|
'Baklava Gaziantep'te yapılır, Gaziantep'te yenir'
|
|
Gelelim ağız tadı, baklavaya. Antep'e gidip de İmam Çağdaş'a uğramadan dönmek olmayacağı için, son gün bu kebap ve baklava tapınağının yolunu tuttum. Dantel kadar ince ve ağızda dağılan lahmacunla başlayan yemek serüveni azar azar olmak üzere hemen tüm kebap çeşitleriyle devam etti. Bugüne dek bu kadar lezzetli kebaplar tatmadığımı itiraf ederim.
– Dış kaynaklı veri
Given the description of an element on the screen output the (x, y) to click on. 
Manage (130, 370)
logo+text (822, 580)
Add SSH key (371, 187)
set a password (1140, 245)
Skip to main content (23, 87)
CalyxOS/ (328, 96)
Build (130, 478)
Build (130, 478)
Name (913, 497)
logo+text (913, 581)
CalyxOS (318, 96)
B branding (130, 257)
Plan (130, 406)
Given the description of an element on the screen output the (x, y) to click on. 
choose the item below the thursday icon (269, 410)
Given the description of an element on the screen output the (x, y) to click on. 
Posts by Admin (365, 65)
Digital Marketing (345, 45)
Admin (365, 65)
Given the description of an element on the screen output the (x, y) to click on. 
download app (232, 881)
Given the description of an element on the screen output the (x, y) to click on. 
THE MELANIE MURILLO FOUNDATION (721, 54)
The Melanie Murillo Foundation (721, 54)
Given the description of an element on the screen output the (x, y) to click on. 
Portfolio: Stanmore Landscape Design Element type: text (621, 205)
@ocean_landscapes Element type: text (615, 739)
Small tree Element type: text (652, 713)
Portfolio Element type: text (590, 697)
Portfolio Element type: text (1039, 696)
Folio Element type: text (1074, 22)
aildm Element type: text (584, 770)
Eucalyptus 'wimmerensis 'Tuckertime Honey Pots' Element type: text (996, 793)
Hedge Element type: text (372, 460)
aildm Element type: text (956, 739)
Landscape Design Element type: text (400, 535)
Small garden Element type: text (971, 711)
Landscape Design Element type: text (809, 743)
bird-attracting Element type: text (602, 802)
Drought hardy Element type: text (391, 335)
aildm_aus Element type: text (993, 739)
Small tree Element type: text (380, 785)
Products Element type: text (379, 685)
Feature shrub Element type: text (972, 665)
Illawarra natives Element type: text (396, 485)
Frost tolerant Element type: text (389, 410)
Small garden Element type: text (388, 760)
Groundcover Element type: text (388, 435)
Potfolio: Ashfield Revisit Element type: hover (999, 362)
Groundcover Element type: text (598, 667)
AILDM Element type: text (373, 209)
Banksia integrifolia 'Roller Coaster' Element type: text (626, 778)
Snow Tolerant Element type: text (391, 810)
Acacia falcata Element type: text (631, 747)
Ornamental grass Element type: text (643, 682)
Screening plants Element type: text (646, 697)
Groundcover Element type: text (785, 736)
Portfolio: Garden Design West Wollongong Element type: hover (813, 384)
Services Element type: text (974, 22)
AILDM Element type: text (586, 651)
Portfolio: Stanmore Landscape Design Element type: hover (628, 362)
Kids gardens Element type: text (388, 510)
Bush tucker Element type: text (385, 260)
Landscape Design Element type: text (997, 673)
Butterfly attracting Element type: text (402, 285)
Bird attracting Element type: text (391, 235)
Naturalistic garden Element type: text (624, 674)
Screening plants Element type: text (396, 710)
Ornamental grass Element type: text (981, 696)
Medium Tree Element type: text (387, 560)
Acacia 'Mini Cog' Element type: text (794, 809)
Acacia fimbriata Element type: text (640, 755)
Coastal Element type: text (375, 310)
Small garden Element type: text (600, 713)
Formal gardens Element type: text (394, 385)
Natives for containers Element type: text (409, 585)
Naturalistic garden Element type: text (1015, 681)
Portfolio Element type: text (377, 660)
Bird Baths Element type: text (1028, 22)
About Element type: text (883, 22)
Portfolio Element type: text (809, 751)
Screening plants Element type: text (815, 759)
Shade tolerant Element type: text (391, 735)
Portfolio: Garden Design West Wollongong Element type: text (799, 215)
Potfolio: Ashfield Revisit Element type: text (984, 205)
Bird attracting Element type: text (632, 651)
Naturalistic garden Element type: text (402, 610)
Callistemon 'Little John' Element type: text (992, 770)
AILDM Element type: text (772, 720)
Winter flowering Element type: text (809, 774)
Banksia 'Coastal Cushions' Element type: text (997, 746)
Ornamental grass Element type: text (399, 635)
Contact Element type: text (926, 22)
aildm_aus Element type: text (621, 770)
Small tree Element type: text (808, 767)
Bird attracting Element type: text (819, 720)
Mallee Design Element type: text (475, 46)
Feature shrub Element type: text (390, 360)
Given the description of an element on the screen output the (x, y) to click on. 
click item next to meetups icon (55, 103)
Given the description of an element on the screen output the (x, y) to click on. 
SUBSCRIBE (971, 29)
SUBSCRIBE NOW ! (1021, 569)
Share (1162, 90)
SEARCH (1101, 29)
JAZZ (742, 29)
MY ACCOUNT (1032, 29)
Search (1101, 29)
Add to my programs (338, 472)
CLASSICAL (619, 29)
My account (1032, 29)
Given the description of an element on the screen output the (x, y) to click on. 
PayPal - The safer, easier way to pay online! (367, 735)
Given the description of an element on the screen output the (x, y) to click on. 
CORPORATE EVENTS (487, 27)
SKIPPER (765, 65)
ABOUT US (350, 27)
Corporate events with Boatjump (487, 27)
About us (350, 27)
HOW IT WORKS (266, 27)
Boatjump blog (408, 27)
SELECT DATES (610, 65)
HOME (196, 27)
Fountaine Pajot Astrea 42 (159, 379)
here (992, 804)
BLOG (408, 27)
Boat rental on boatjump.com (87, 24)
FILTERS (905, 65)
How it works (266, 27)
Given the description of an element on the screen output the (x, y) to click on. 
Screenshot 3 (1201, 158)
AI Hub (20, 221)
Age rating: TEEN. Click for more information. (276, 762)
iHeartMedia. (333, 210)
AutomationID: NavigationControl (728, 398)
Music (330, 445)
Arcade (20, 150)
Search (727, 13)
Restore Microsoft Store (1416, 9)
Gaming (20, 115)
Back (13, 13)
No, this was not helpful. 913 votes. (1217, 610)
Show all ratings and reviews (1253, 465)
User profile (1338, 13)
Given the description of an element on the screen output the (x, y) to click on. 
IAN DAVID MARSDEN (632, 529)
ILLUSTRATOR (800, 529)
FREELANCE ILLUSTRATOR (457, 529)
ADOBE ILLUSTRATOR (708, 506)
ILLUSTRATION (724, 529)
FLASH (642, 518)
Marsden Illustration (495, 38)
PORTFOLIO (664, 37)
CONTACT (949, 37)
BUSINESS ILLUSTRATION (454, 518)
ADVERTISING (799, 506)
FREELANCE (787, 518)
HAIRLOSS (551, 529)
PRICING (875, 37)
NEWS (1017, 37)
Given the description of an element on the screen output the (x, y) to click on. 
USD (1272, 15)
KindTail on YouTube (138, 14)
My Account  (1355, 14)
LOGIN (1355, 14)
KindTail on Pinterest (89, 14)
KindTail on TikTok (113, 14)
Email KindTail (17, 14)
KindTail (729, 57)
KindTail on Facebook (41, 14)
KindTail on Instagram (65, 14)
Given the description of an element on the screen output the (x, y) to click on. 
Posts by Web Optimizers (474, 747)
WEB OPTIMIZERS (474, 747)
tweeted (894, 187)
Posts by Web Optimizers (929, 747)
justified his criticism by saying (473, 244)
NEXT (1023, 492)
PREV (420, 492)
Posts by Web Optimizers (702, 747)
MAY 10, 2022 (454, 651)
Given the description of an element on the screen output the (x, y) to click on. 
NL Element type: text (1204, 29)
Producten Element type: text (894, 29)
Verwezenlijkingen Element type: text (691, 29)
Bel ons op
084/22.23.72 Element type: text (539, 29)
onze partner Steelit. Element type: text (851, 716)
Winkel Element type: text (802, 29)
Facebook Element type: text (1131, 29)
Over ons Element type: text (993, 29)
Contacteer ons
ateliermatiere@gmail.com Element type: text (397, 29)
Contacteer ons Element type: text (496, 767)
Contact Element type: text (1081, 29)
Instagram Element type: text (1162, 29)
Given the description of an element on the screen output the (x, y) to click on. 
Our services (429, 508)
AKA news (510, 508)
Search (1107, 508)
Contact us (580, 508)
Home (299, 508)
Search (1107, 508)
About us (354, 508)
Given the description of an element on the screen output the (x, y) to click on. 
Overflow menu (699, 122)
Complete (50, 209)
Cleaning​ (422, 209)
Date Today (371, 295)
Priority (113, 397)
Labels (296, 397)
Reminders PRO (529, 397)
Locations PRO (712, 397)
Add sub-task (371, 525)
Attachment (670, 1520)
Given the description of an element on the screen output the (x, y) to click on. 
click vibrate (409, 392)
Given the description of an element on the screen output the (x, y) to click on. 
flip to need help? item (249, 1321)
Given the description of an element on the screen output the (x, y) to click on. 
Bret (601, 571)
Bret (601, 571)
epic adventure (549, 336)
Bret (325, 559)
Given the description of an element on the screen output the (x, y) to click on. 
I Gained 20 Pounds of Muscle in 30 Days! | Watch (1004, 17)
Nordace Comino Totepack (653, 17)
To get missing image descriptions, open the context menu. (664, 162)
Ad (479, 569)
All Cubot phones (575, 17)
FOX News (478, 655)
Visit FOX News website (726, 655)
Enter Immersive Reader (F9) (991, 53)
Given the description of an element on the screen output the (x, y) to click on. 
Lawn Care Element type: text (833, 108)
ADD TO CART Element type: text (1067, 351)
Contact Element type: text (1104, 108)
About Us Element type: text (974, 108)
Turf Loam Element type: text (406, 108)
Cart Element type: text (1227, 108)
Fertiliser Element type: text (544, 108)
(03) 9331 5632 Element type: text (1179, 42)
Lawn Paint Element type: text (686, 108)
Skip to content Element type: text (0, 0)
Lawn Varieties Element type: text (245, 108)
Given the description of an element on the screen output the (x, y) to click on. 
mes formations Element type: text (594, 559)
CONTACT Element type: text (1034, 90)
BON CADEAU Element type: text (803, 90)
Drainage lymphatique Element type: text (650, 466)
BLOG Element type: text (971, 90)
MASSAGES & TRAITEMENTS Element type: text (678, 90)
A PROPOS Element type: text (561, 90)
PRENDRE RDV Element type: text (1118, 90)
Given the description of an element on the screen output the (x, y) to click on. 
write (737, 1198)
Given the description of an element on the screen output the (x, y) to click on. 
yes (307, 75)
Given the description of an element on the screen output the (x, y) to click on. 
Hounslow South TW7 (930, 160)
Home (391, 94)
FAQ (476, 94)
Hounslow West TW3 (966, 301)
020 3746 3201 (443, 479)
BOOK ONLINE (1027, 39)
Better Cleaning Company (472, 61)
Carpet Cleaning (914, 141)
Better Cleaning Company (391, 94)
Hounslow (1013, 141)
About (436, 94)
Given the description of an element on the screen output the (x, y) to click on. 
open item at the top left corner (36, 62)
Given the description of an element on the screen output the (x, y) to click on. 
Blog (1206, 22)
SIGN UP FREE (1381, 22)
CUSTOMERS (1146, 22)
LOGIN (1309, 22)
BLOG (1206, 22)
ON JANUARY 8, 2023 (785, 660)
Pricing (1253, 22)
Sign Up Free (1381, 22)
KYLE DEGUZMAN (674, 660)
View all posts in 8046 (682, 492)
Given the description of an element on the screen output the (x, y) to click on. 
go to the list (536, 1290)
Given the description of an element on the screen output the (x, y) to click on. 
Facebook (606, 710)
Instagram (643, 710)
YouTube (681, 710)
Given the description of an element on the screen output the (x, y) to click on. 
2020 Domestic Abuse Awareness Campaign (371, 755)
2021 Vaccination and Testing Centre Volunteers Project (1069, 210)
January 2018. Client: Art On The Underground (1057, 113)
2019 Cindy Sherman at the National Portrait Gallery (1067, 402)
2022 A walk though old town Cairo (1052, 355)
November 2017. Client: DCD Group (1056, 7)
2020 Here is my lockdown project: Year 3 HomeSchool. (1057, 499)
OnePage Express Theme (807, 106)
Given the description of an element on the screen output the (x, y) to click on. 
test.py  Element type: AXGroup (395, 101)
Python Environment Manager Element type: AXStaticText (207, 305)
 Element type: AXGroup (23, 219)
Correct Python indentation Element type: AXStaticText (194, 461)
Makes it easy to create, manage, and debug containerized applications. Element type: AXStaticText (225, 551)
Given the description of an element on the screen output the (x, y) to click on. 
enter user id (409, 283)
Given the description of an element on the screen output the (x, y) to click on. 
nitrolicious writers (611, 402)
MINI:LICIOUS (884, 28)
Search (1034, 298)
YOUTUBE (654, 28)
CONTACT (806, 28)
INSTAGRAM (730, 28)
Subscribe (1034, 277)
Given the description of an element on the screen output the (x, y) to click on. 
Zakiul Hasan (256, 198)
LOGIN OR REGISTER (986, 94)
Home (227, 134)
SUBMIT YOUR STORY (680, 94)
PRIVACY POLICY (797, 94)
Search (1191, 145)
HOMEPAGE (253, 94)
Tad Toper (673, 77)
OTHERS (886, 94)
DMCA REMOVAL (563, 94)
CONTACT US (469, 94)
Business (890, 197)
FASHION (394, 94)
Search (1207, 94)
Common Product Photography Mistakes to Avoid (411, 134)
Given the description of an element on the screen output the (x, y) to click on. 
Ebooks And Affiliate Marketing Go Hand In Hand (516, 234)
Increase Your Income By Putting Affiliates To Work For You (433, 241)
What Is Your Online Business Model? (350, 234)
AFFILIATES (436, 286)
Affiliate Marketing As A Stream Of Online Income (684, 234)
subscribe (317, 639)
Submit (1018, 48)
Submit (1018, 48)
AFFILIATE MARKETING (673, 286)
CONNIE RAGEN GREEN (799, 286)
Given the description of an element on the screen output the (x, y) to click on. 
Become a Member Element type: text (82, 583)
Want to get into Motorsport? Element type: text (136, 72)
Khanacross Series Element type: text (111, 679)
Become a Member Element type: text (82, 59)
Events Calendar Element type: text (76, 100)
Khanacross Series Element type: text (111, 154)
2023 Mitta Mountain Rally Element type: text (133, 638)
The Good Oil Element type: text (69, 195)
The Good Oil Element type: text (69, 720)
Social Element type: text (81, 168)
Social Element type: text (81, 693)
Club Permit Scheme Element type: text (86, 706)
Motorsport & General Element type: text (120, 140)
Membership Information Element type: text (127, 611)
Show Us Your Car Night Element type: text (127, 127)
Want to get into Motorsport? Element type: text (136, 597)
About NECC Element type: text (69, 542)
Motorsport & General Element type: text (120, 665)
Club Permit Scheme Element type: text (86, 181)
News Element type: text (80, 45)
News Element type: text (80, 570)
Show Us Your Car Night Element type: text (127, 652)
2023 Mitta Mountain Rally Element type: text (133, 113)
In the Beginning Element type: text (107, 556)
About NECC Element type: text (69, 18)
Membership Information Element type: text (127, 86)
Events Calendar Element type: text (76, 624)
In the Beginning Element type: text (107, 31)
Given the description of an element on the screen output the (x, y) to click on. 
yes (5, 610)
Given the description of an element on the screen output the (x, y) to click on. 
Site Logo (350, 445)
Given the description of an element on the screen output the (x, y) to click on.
Ancak asıl büyük olay, yemeğin sonunda gelen bol fıstıklı kare baklava, fıstık ezmesi ve bülbül yuvası oldu. Ağızda eriyen, tereyağının ve yarı olgun, zümrüt yeşili fıstığın olağanüstü aromalarının damakta yarattığı şöleni tarif etmek çok zor. Babası ve oğlu ile birlikte restoran ve baklavacı dükkanını işleten Burhan Çağdaş çekingen, son derece mütevazı bir Anadolu beyefendisi. Tam da "Bu baklava İstanbul'da da bulunabilse, ne kadar iyi olur" diye aklımdan geçirirken, Burhan bey, "Babam, baklava Gaziantep'te yapılıp yenmeli, diyor," diye hayallerimi yıktı. Lezzetin büyük ölçüde Antep'in kuru havasından ve baklavanın geleneksel odun fırınında pişirilmesinden kaynaklandığını, modern fırınlara göre daha uzun sürede pişen baklavanın daha farklı olduğunu da anlattı. Kısa sürede geliri katlamak gibi bir hırs olmayınca, işte böyle nefis şeyler üretilebiliyor. Antep'ten ufkum genişlemiş, damak belleğim zenginleşmiş olarak ayrıldım. Ancak Mehmet Aslan haklıydı. İstanbul'da bir buzdağına benzetebileceğimiz Antep mutfağının olsa olsa suyun üzerinde kalan kısmını tanıyabilmiştim. Suyun altındaki lezzetler ise beni bekliyor. En kısa zamanda Antep yemeklerini öğrenmeye başlamak üzere tekrar gideceğim. Gaziantep olağanüstü bir lezzet hazinesi.